[Pixel coordinate grounding data]
━━━

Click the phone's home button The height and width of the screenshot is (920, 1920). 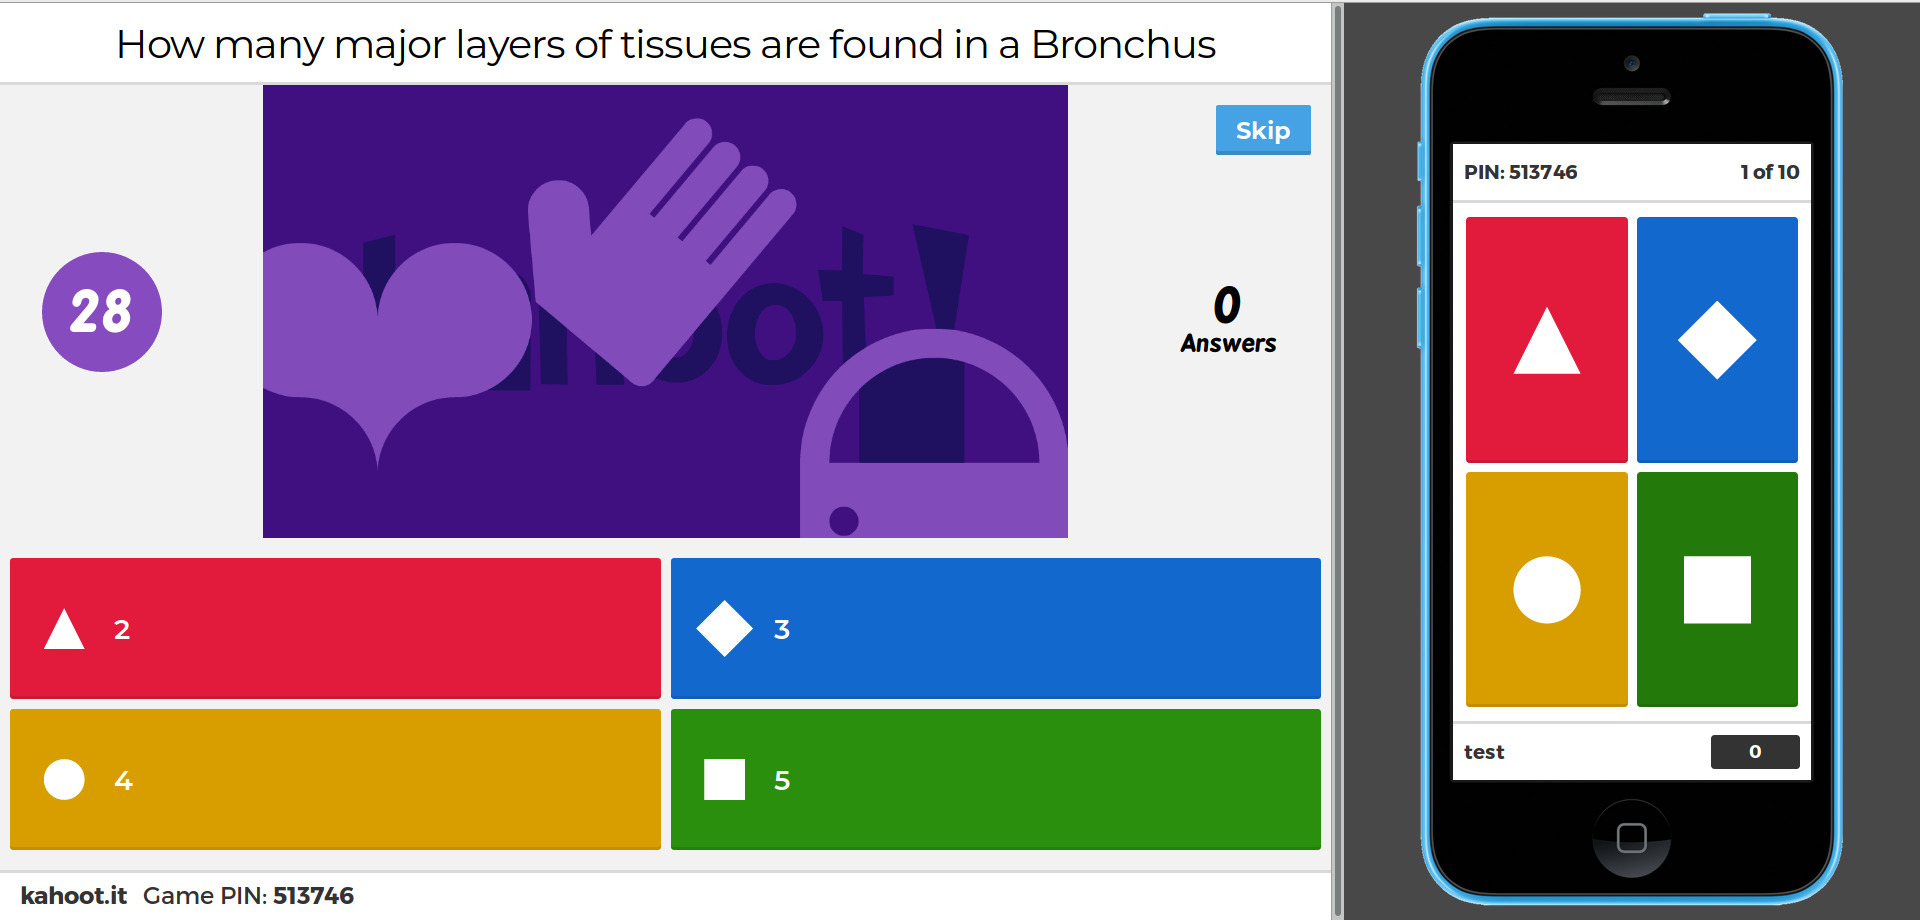point(1631,838)
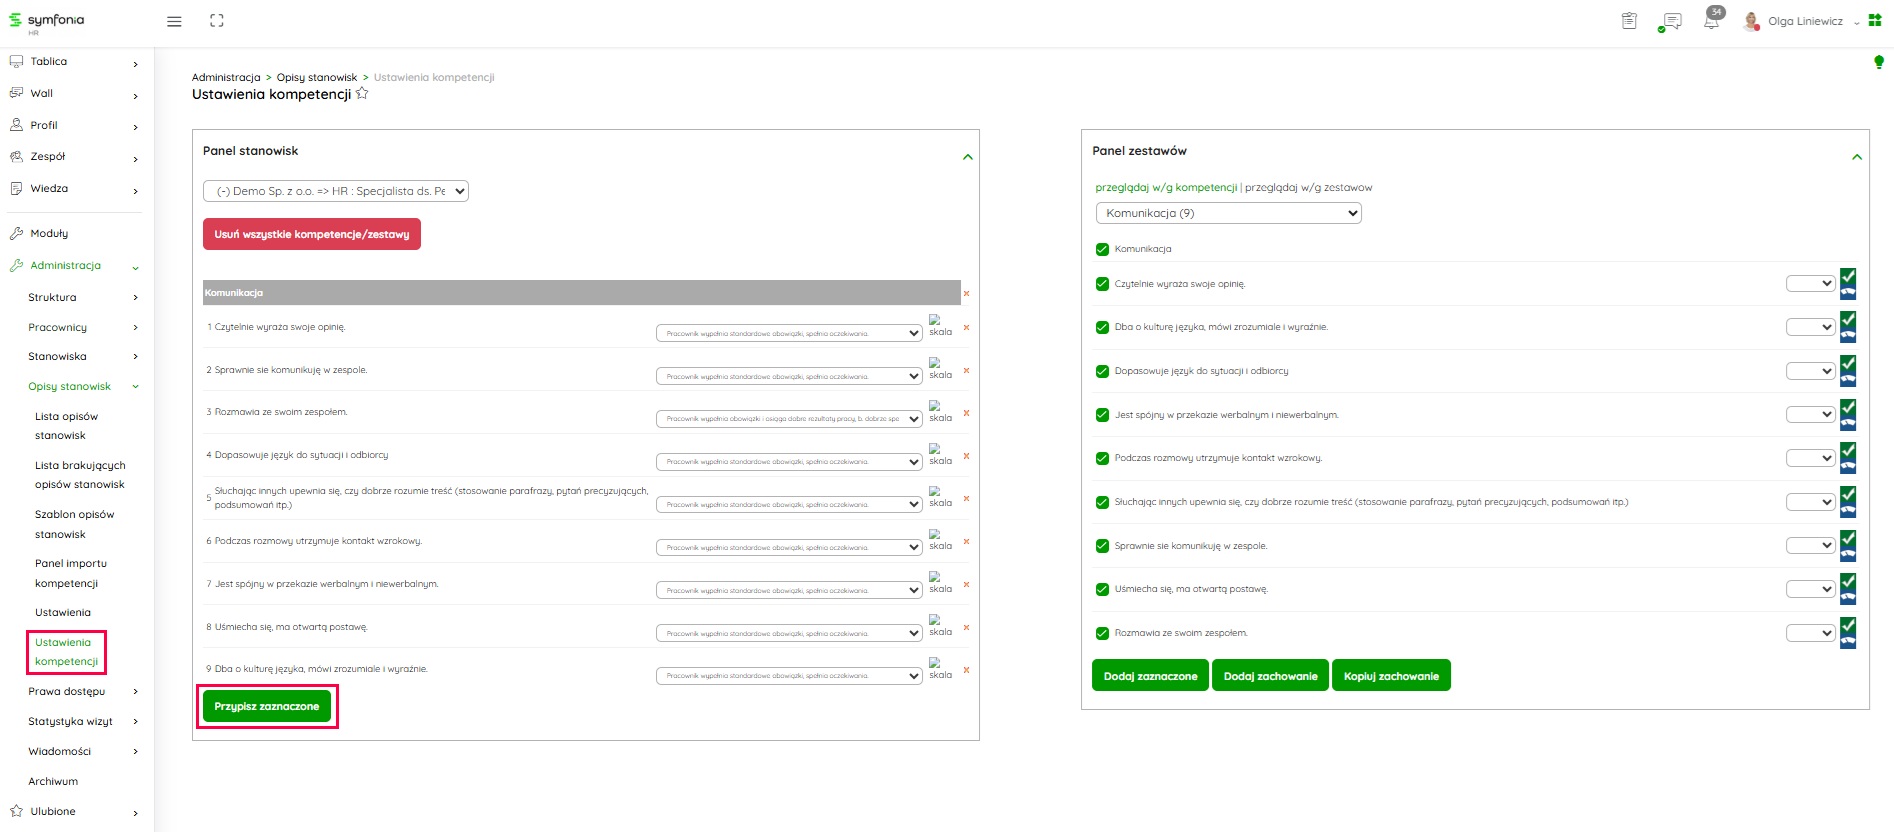Uncheck the Komunikacja checkbox
The image size is (1894, 832).
pos(1102,249)
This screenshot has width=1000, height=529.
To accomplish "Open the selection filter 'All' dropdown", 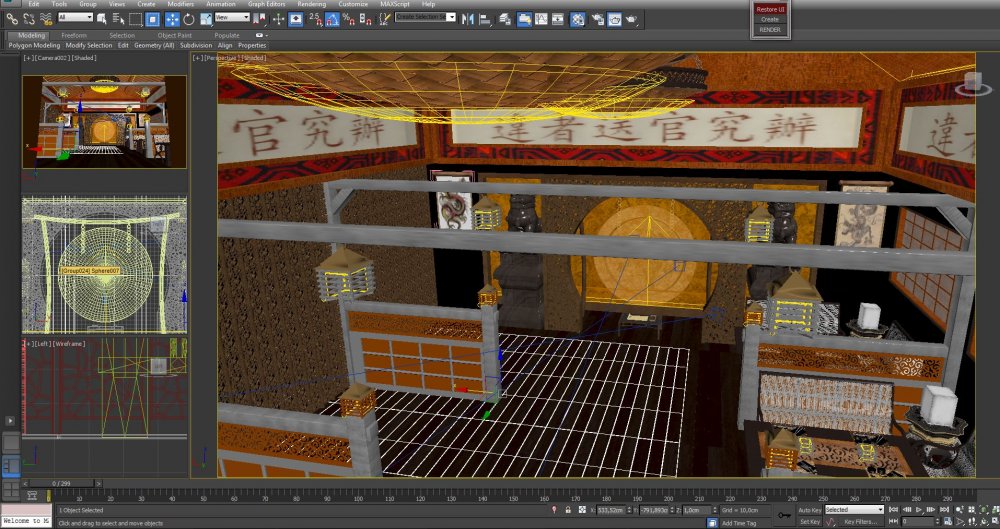I will pos(76,18).
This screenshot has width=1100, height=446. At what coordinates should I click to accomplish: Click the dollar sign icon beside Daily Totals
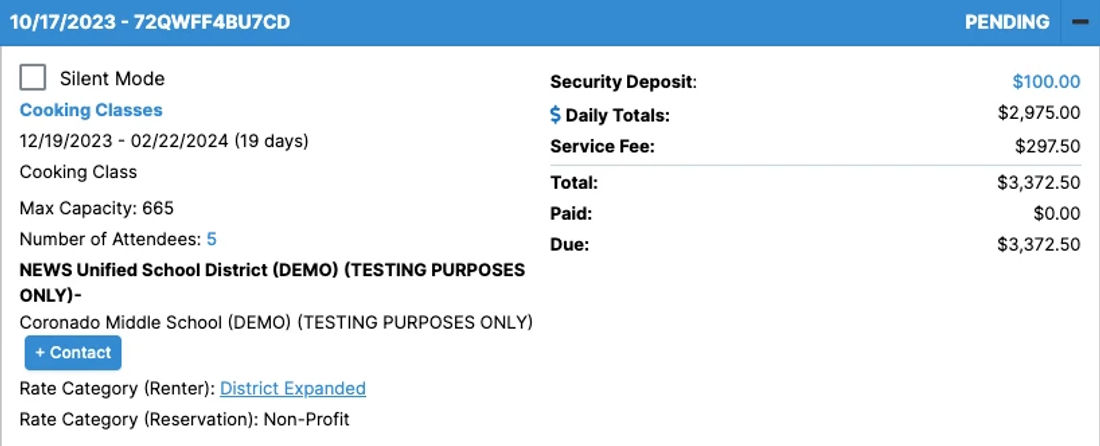[555, 115]
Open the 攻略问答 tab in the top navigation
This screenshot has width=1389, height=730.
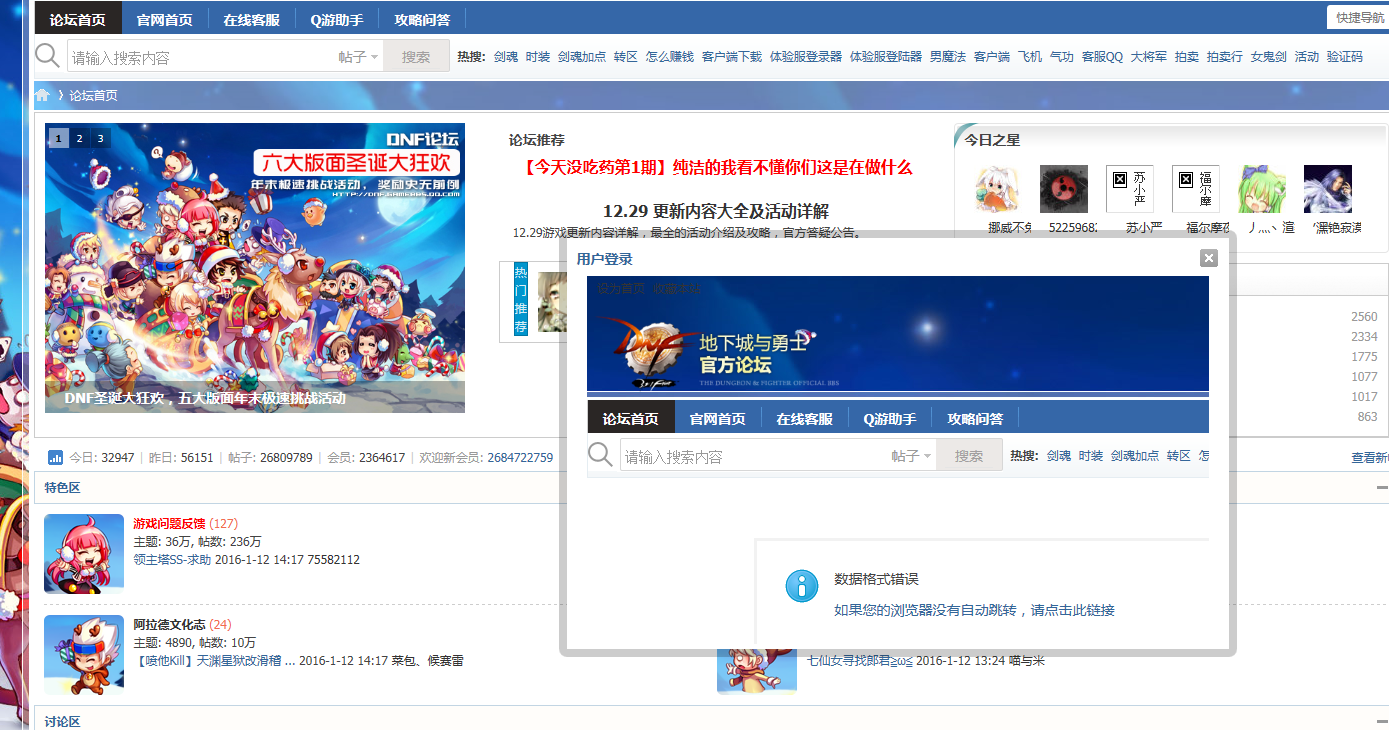tap(422, 19)
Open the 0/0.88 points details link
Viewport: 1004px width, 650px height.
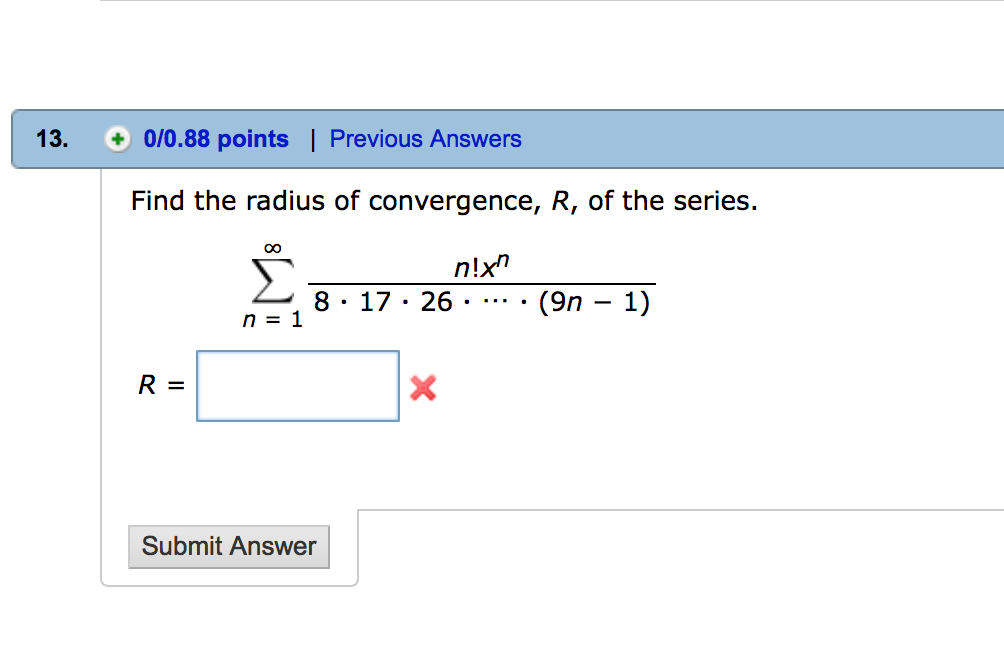point(216,139)
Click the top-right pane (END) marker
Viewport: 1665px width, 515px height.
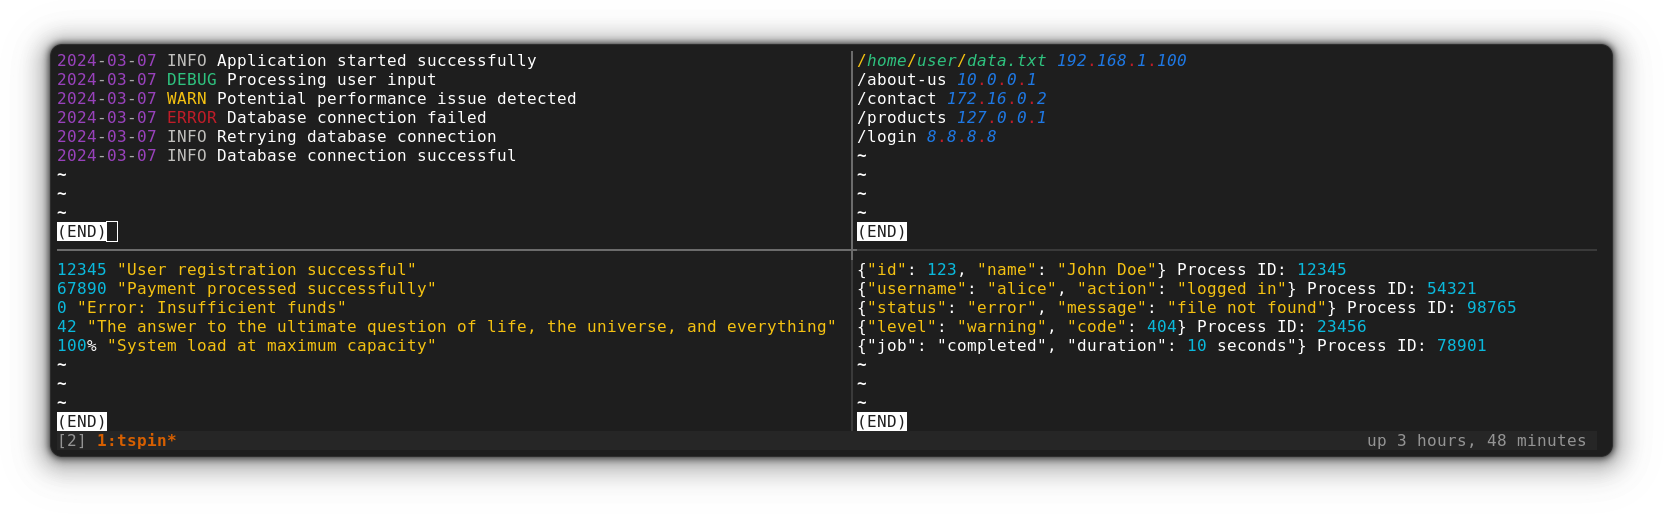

━━━

Your goal:
Please set down the lines from the one with "Click the top-right pane (END) marker" to the end of the entries above, exactly as they are, and drop every picture.

Task answer:
Click the top-right pane (END) marker
Viewport: 1665px width, 515px height.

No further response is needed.